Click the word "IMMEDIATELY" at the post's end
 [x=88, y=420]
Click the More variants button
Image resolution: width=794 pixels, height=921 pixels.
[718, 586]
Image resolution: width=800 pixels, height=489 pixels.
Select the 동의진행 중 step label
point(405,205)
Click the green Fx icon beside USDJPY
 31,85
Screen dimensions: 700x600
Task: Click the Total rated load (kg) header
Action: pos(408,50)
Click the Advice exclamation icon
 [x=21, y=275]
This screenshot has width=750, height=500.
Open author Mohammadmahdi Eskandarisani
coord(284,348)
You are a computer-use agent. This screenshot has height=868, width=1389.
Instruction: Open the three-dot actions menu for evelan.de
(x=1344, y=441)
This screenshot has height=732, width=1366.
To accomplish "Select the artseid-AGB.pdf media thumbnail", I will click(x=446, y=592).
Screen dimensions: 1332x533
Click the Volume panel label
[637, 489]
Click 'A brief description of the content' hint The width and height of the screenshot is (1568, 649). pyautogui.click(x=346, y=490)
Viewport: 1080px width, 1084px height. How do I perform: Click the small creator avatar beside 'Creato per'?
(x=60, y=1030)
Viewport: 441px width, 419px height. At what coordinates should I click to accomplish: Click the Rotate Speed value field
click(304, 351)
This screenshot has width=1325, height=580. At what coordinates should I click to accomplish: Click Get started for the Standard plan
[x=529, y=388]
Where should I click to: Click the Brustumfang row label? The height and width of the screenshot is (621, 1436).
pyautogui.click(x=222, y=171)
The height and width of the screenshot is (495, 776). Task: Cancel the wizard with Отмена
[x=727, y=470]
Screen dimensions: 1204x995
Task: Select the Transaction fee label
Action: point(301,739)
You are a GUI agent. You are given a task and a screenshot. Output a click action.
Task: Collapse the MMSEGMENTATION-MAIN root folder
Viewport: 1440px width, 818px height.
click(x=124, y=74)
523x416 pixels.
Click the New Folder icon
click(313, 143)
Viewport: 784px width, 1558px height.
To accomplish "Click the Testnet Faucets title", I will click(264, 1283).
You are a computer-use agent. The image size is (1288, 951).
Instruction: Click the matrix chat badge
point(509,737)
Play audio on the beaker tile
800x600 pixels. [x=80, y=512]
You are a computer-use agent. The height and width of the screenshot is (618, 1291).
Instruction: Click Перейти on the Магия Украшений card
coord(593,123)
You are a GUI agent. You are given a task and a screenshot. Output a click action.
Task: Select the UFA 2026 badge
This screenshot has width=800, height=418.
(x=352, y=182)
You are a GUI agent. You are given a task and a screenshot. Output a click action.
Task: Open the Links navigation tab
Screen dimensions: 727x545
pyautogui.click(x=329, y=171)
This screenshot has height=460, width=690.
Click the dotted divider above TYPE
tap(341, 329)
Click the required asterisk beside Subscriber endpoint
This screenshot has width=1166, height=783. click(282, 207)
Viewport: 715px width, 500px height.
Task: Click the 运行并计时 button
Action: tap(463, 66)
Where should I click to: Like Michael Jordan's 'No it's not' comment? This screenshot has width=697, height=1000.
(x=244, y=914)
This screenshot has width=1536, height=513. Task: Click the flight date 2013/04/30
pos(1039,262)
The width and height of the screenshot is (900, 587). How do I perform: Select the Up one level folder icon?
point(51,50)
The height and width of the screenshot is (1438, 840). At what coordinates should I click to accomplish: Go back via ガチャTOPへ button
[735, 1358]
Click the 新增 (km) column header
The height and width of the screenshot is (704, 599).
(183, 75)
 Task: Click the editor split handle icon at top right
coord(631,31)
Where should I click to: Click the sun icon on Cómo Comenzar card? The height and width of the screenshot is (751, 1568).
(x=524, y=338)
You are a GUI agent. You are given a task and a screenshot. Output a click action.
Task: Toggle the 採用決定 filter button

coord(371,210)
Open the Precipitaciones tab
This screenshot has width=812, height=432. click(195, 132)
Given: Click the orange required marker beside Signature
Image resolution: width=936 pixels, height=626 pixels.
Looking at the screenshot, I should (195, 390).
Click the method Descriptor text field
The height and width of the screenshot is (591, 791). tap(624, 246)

┄┄┄┄┄┄

= Required action =
Take the material above and set it down again exactly.

= Solution below =
Click the word "IMMEDIATELY" at the post's end
 [x=88, y=420]
Click the More variants button
Image resolution: width=794 pixels, height=921 pixels.
[718, 586]
Image resolution: width=800 pixels, height=489 pixels.
Select the 동의진행 중 step label
point(405,205)
Click the green Fx icon beside USDJPY
 31,85
Screen dimensions: 700x600
Task: Click the Total rated load (kg) header
Action: pos(408,50)
Click the Advice exclamation icon
 [x=21, y=275]
This screenshot has width=750, height=500.
Open author Mohammadmahdi Eskandarisani
coord(284,348)
You are a computer-use agent. This screenshot has height=868, width=1389.
Instruction: Open the three-dot actions menu for evelan.de
(x=1344, y=441)
This screenshot has height=732, width=1366.
To accomplish "Select the artseid-AGB.pdf media thumbnail", I will click(x=446, y=592).
Screen dimensions: 1332x533
Click the Volume panel label
[637, 489]
Click 'A brief description of the content' hint The width and height of the screenshot is (1568, 649). pyautogui.click(x=346, y=490)
Viewport: 1080px width, 1084px height. How do I perform: Click the small creator avatar beside 'Creato per'?
(x=60, y=1030)
Viewport: 441px width, 419px height. At what coordinates should I click to accomplish: Click the Rotate Speed value field
click(304, 351)
This screenshot has width=1325, height=580. At what coordinates should I click to accomplish: Click Get started for the Standard plan
[x=529, y=388]
Where should I click to: Click the Brustumfang row label? The height and width of the screenshot is (621, 1436).
pyautogui.click(x=222, y=171)
The height and width of the screenshot is (495, 776). Task: Cancel the wizard with Отмена
[x=727, y=470]
Screen dimensions: 1204x995
Task: Select the Transaction fee label
Action: point(301,739)
You are a GUI agent. You are given a task and a screenshot. Output a click action.
Task: Collapse the MMSEGMENTATION-MAIN root folder
Viewport: 1440px width, 818px height.
click(x=124, y=74)
523x416 pixels.
Click the New Folder icon
click(313, 143)
Viewport: 784px width, 1558px height.
To accomplish "Click the Testnet Faucets title", I will click(264, 1283).
You are a computer-use agent. The image size is (1288, 951).
Instruction: Click the matrix chat badge
point(509,737)
Play audio on the beaker tile
800x600 pixels. [x=80, y=512]
You are a computer-use agent. The height and width of the screenshot is (618, 1291).
Instruction: Click Перейти on the Магия Украшений card
coord(593,123)
You are a GUI agent. You are given a task and a screenshot. Output a click action.
Task: Select the UFA 2026 badge
This screenshot has width=800, height=418.
(x=352, y=182)
You are a GUI agent. You are given a task and a screenshot. Output a click action.
Task: Open the Links navigation tab
Screen dimensions: 727x545
pyautogui.click(x=329, y=171)
This screenshot has height=460, width=690.
Click the dotted divider above TYPE
tap(341, 329)
Click the required asterisk beside Subscriber endpoint
This screenshot has width=1166, height=783. click(282, 207)
Viewport: 715px width, 500px height.
Task: Click the 运行并计时 button
Action: tap(463, 66)
Where should I click to: Like Michael Jordan's 'No it's not' comment? This screenshot has width=697, height=1000.
(x=244, y=914)
This screenshot has width=1536, height=513. Task: Click the flight date 2013/04/30
pos(1039,262)
The width and height of the screenshot is (900, 587). How do I perform: Select the Up one level folder icon?
point(51,50)
The height and width of the screenshot is (1438, 840). At what coordinates should I click to accomplish: Go back via ガチャTOPへ button
[735, 1358]
Click the 新增 (km) column header
The height and width of the screenshot is (704, 599).
(183, 75)
 Task: Click the editor split handle icon at top right
coord(631,31)
Where should I click to: Click the sun icon on Cómo Comenzar card? The height and width of the screenshot is (751, 1568).
(x=524, y=338)
You are a GUI agent. You are given a task and a screenshot. Output a click action.
Task: Toggle the 採用決定 filter button

coord(371,210)
Open the Precipitaciones tab
This screenshot has width=812, height=432. click(195, 132)
Given: Click the orange required marker beside Signature
Image resolution: width=936 pixels, height=626 pixels.
Looking at the screenshot, I should (195, 390).
Click the method Descriptor text field
The height and width of the screenshot is (591, 791). tap(624, 246)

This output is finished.